XiCi · 10/03/2024 09:52

Justleaveitblankthen · 10/03/2024 08:04

Having lived in other countries, I am mortified how little parenting many Brits actually do.

In Europe (and probably most other countries) generations of all ages eat out together and the 3 year old has learned from year dot how to behave.

Running away from the table?
Doesn't even exist there.

I'm half French. Have lived in France, Italy and parts of Asia and the UAE and this is just total bullshit. There are kids like this everywhere.

Oh, and the OP is in Europe 🙄

Zanatdy · 10/03/2024 09:53

I’d have found that stressful the swinging as I’d have assumed the child would fall too. I wouldn’t have said anything though

Trulyme · 10/03/2024 09:54

Goldenrainbows · 10/03/2024 07:56

He really wasn’t doing this.

If she hadn’t been turned round to look at us, no one else would even have noticed.

A child running around a restaurant and swinging on a chair is definitely noticeable.

There is no way her comments distracted you, stopped you from parenting or made his behaviour worse.

She possibly was commenting and trying to be helpful, as she could see you were struggling to cope.

I assume you were the only adult there?

Else the best course of action would have been to take him outside and let him calm down and then tried to explain that he needs to eat before he can go and play.

Parenting a toddler is very challenging but you cannot blame this woman or anyone else for his behaviour.

You/your son were in the wrong here.

TwigletsAndRadishes · 10/03/2024 09:54

There would be no need for the woman to shriek if that honestly was her reaction.

Honestly, I very much doubt she shrieked. Shrieking is what you do when a small child runs out in front of a ten ton lorry doing 60 miles an hour.

What she probably did was speaking a tone that conveyed a certain level of frustration and concern. But the OP wants us to think the woman shrieked because it makes her sound unhinged and unreasonable.

jellyfishbubbles · 10/03/2024 09:55

TwigletsAndRadishes · 10/03/2024 09:54

There would be no need for the woman to shriek if that honestly was her reaction.

Honestly, I very much doubt she shrieked. Shrieking is what you do when a small child runs out in front of a ten ton lorry doing 60 miles an hour.

What she probably did was speaking a tone that conveyed a certain level of frustration and concern. But the OP wants us to think the woman shrieked because it makes her sound unhinged and unreasonable.

I agree Shrieked is never used for men is it!
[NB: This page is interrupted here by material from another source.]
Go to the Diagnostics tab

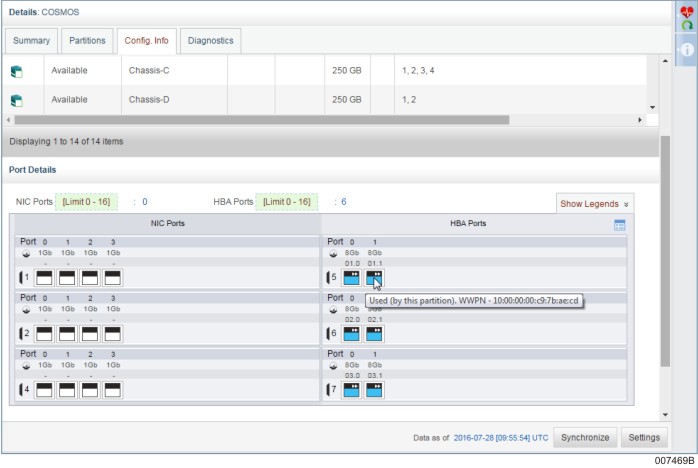210,41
IBegYourBiggestPardon · 10/03/2024 09:55

We're in bloody Europe.
Erm no we aren't!!

GreyBlackLove · 10/03/2024 09:56

ASighMadeOfStone · 10/03/2024 09:49

It's interesting how in the first post the OP says the woman was saying the child would fall if he continued to swing on the chair, but as the thread has gone on, she's now saying the woman was squealing and others are saying she was shrieking

I know language changes over time but one would almost think the OP was trying to justify her non-parenting by blaming the other guests.

The play area (from what the OP says) was in a part of the restaurant away from the tables. They're quite common in family friendly restaurants. That doesn't mean the children present are supposed to (as the OP says) behave badly. (her words, not mine)

Edited

To be fair to the OP this is from her first post, so I'd say she's been consistent in her language
woman sitting at the table behind us who kept interfering and shrieking ‘he’ll fall!’ every time he was swinging on his chair

jellyfishbubbles · 10/03/2024 09:56

IBegYourBiggestPardon · 10/03/2024 09:55

We're in bloody Europe.
Erm no we aren't!!

What continent do you think the UK is part of then?
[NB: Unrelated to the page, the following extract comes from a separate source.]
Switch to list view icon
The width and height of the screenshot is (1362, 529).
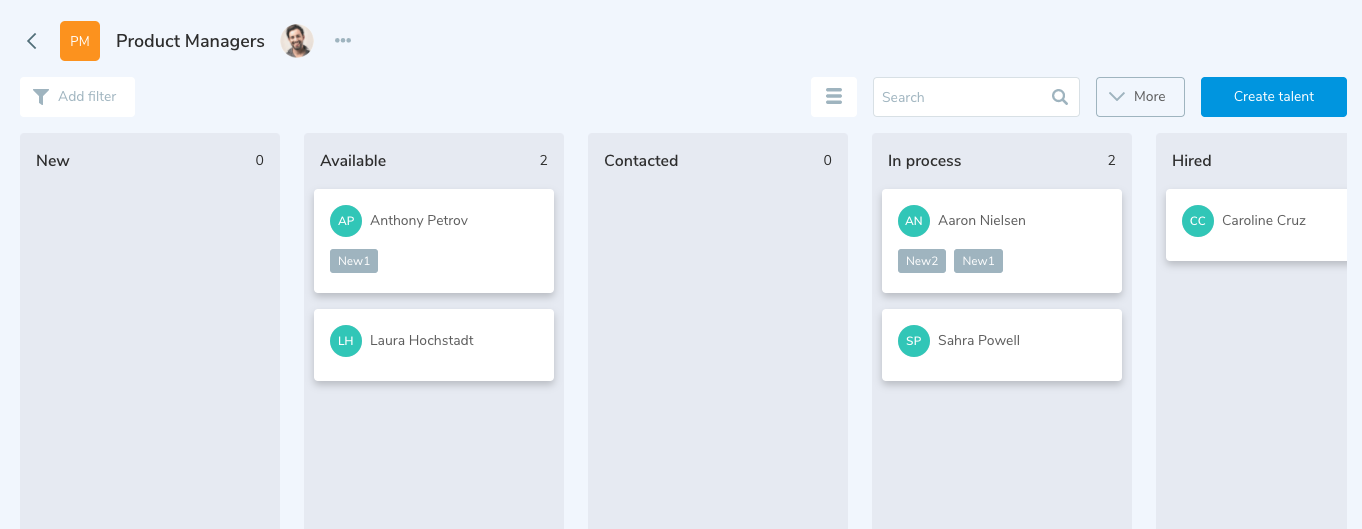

RoundRainbow · 10/03/2024 09:56

I cannot believe the replies you’re getting OP! Yes your child shouldn’t have been swinging on his chair and may well have been running around but that woman was dining at a family pub with a play area! She was unreasonable to expect a peaceful dining experience at such establishment!
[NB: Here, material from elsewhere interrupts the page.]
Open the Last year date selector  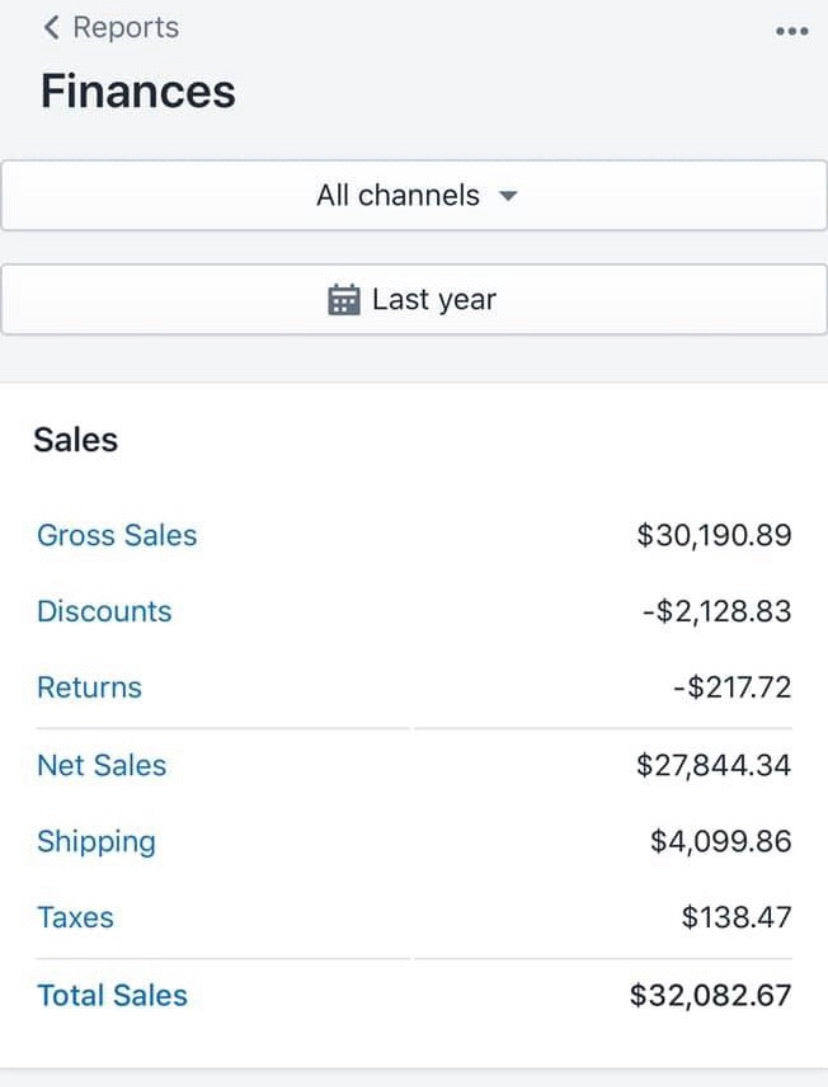(x=414, y=299)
IHateWasps · 10/03/2024 09:57

*We're in bloody Europe.
Erm no we aren't!!

So pray tell which continent we’re part of then?

maddening · 10/03/2024 09:57

Yabu, one of you should have positioned close to ds so you could hold his chair (I have previously sat with my foot holding a chair down to prevent swinging) and close enough to physically prevent ds getting off his chair, as well as firmly telling him how to behave.